Jenna and Jillian Thistlewaite, were monoamniotic or “mono mono,” meaning they shared an amniotic sac. That occurs in about one in 10,000 twin pregnancies, but due to complications, some never survive to birth.
Their mother, Sarah, delivered the girls at Akron General Hospital via cesarean section at 33 weeks in May 2014. Seconds after nurses held the babies up to show their parents, the two newborns quickly clasped hands.
"They were born 45 seconds apart,” said Amy Kilgore, a hospital spokesperson who was there for the birth. "Once they made sure they were OK, they held them up so mom and dad could see. As soon as they were side by side, they held hands. It gave me chills."

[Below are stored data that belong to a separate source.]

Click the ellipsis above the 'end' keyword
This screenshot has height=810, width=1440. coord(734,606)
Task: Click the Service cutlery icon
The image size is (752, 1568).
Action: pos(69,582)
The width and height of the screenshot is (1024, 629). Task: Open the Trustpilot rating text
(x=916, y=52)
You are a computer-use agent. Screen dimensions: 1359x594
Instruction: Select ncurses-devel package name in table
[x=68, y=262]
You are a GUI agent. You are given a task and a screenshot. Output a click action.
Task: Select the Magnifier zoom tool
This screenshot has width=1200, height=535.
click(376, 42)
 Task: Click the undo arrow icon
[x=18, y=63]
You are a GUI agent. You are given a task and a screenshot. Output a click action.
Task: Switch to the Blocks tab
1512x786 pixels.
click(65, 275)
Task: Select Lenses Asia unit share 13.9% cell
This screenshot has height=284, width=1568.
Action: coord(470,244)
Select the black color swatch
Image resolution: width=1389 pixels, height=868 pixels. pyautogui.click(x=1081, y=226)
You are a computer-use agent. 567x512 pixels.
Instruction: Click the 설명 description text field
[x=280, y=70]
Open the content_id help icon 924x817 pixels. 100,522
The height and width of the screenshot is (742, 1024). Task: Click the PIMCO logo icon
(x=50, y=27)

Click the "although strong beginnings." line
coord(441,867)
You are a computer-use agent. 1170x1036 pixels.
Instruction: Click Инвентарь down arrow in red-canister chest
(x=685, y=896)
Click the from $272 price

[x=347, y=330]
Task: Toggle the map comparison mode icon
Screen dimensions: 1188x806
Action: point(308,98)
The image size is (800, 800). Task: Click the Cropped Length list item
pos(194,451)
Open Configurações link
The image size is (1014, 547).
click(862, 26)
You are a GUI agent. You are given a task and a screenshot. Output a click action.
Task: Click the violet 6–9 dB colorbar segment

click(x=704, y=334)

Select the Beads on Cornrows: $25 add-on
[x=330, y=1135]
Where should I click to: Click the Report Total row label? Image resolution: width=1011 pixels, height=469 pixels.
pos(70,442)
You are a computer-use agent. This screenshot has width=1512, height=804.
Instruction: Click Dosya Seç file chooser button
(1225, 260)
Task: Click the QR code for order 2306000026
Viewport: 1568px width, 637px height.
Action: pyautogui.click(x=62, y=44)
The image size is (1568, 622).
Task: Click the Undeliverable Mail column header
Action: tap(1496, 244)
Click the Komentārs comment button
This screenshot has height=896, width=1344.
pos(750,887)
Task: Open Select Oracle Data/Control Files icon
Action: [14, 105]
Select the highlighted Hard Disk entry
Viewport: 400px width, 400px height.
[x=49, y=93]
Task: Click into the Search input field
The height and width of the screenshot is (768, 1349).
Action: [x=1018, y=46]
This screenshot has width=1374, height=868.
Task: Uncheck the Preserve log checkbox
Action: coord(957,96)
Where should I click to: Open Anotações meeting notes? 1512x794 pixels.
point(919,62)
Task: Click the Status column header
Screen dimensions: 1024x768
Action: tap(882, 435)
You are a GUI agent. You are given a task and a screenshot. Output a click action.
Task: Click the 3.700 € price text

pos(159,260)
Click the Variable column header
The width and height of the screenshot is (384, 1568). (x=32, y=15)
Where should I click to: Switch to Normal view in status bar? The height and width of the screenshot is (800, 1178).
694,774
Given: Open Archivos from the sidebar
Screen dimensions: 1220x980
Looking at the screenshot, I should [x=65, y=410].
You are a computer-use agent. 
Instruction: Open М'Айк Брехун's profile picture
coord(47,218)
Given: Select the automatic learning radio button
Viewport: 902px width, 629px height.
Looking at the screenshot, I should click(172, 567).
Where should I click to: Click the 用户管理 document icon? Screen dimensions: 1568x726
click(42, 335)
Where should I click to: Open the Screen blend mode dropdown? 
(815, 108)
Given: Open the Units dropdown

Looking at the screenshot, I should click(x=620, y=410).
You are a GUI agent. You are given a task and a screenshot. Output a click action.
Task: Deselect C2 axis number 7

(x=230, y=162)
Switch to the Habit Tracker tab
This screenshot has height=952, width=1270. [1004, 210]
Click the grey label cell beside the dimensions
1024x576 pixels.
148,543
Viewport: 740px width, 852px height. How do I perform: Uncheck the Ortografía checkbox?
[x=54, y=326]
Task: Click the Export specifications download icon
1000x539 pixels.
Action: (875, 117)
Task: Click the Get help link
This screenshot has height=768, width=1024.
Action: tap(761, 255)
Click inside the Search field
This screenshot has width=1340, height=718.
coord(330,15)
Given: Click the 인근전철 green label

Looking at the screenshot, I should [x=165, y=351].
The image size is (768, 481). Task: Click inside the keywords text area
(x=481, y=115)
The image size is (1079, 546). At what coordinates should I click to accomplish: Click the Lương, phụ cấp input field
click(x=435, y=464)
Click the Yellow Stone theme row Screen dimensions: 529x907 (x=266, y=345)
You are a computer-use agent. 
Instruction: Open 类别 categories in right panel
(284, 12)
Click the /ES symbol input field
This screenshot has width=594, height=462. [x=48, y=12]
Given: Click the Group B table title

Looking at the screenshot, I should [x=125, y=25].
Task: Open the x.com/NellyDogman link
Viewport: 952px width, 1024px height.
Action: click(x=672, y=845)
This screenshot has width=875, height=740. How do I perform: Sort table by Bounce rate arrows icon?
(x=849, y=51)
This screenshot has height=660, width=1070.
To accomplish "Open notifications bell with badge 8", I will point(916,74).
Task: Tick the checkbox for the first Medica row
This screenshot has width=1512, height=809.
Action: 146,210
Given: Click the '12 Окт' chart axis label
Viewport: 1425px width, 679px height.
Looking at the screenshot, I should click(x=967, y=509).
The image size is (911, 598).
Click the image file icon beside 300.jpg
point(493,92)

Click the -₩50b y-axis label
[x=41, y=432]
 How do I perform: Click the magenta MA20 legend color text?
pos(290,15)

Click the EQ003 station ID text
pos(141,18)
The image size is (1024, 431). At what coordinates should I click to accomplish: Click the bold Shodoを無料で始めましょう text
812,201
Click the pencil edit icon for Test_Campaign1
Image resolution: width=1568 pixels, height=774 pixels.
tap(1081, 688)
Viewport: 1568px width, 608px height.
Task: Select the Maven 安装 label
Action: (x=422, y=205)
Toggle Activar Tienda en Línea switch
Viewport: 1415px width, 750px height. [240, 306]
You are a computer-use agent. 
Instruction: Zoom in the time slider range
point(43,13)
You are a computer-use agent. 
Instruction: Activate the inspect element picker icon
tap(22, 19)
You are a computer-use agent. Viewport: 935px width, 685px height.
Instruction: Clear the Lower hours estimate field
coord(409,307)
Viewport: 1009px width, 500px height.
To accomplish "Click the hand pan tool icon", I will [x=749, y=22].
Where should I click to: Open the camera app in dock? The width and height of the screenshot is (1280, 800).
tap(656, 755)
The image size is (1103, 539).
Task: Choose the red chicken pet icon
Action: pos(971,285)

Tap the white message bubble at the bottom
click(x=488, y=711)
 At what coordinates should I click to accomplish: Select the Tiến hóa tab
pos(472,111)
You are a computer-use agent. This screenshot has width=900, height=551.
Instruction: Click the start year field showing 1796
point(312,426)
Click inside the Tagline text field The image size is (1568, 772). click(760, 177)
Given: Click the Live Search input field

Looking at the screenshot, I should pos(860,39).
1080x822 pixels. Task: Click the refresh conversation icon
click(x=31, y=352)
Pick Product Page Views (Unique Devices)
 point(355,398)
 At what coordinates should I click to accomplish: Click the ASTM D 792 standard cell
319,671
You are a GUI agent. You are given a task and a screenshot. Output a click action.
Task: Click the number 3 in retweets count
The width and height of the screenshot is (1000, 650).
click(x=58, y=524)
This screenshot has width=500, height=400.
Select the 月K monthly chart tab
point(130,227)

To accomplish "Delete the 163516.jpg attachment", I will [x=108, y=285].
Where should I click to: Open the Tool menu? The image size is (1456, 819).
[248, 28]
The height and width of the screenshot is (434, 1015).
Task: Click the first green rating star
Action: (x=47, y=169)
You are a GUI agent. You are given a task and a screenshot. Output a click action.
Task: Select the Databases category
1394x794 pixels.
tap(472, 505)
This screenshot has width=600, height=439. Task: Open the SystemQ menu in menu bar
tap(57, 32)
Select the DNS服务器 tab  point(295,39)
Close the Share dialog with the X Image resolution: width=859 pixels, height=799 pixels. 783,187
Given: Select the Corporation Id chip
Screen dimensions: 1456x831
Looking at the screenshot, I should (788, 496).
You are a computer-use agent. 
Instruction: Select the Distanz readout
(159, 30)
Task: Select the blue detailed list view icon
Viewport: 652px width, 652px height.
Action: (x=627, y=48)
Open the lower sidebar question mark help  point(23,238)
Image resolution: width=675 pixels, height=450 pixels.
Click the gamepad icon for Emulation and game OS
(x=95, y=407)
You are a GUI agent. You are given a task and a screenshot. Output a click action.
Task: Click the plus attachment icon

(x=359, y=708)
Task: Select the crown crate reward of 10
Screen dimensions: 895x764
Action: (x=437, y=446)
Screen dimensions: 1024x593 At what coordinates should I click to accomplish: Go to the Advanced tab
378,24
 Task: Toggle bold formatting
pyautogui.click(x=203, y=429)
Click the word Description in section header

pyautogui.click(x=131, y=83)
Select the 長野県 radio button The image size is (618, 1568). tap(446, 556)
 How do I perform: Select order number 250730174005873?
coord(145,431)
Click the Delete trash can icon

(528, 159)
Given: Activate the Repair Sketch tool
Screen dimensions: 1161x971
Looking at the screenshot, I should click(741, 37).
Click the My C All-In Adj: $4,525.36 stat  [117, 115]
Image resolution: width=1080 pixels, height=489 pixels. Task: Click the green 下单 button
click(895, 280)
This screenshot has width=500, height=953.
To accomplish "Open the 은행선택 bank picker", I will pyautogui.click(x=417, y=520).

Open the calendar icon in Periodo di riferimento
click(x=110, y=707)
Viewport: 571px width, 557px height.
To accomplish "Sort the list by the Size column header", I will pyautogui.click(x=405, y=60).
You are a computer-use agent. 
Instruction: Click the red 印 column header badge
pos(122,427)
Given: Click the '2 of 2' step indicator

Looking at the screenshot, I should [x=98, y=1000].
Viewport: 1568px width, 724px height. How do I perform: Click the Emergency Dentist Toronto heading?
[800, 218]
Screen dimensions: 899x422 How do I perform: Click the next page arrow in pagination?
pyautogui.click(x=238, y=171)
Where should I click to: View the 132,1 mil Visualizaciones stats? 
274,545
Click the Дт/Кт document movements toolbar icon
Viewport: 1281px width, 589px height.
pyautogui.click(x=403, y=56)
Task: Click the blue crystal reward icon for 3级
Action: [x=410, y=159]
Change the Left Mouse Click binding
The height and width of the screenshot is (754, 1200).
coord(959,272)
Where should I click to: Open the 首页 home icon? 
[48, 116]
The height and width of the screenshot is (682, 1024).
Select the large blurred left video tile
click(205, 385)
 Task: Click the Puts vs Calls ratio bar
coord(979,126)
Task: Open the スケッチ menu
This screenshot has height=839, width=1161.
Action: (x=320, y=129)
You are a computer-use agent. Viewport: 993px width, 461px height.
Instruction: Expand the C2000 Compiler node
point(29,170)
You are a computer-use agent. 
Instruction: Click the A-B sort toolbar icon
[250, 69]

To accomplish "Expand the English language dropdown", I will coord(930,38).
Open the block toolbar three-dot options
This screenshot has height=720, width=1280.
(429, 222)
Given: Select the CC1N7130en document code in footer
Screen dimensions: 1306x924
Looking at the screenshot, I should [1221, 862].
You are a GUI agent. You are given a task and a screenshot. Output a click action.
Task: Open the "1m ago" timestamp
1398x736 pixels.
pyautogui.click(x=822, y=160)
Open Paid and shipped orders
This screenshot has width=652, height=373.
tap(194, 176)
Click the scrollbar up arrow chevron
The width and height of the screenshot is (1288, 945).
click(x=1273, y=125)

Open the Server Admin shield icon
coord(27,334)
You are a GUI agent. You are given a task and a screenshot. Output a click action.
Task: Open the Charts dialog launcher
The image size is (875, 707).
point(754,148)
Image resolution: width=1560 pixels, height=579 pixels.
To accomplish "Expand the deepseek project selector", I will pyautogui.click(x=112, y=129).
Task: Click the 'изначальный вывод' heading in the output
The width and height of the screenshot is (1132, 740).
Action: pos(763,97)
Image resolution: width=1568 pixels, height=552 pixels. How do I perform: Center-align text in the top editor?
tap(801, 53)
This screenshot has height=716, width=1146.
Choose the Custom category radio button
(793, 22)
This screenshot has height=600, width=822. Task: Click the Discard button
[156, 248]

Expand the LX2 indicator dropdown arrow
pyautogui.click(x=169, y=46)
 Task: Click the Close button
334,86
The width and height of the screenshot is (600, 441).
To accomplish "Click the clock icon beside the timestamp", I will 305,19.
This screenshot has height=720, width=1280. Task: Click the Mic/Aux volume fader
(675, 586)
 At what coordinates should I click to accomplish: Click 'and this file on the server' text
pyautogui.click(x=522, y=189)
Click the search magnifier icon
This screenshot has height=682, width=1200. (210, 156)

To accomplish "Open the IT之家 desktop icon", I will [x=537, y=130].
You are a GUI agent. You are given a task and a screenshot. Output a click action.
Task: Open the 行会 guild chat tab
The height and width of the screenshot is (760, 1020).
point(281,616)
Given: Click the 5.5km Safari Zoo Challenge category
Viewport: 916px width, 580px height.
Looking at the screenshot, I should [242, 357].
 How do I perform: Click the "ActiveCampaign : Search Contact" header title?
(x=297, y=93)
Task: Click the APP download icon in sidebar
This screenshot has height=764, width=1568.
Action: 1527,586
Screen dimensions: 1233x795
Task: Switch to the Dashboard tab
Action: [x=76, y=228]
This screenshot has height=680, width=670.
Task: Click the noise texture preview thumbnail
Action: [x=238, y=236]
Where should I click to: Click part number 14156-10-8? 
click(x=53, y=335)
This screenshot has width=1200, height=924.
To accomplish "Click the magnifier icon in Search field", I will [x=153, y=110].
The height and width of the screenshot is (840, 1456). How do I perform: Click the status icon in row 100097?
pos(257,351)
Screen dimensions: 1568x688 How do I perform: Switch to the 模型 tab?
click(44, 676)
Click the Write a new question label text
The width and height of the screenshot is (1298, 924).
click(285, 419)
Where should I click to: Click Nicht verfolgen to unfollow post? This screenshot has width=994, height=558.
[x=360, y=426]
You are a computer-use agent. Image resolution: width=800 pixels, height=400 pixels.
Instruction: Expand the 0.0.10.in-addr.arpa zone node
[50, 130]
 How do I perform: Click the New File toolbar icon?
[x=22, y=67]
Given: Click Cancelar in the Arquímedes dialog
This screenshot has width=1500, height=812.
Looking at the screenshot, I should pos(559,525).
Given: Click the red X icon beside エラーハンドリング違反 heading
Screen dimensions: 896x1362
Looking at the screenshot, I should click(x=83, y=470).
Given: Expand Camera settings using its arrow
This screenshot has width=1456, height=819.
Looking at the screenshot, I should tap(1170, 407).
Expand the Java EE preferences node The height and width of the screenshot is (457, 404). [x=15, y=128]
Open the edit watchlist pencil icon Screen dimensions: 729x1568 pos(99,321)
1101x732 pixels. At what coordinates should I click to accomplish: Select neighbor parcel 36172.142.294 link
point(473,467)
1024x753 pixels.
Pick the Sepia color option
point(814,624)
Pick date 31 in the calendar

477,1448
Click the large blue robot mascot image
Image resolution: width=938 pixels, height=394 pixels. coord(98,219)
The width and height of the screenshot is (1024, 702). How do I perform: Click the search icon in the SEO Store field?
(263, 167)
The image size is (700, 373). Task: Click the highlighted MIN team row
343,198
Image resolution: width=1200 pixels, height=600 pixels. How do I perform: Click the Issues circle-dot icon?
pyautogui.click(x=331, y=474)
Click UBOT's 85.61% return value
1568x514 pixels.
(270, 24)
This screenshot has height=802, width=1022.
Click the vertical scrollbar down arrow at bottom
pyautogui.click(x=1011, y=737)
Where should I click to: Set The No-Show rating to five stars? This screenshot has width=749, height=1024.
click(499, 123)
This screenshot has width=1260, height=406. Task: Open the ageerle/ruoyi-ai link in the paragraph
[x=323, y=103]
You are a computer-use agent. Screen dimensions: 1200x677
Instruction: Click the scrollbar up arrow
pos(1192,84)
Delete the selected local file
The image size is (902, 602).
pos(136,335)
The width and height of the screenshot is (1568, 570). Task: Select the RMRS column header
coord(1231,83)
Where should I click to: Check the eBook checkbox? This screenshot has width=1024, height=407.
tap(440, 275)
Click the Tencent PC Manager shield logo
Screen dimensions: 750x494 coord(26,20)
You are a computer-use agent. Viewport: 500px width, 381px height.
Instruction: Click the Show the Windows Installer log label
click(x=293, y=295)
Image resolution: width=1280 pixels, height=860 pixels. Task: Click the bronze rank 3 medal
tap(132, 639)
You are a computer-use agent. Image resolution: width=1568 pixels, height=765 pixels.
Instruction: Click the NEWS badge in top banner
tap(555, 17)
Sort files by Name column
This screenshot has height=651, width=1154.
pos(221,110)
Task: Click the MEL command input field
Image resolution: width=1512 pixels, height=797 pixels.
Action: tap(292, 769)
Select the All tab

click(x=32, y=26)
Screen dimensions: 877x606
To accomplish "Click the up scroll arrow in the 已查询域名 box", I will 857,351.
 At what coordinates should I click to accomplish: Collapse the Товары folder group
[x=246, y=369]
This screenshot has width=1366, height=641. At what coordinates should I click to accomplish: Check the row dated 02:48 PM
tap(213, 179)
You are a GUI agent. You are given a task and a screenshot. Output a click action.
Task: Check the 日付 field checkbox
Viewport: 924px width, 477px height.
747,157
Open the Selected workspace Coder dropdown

At the age of 1, the twins still wanted to be near one another, especially during meals, according to the parents. Because of that closeness, their father Bill decided to put the the girls in different colored socks to tell them apart, he told KTLA sister station WJW in Cleveland last year.
Now 2, not much has changed. In a new interview, the Thistlewaites say the girls remain extremely close and have a "built-in best friend" in each other.
"They like the same foods, they both love swimming and being outside, and they love to play with the same toys," Sarah Thistlethwaite told People Magazine. "We try to buy two of everything to minimize competition, but still, they usually find one to fight over – even if they're exactly the same."
The Akron mother also said her girls still do not like being away from each another.
"Sometimes if my husband goes to the store, he'll take one twin and I'll keep the other," Thistlethwaite told the magazine. "When that happens, they both get really upset and ask for each other. They're definitely really close. They're like two peas in a pod."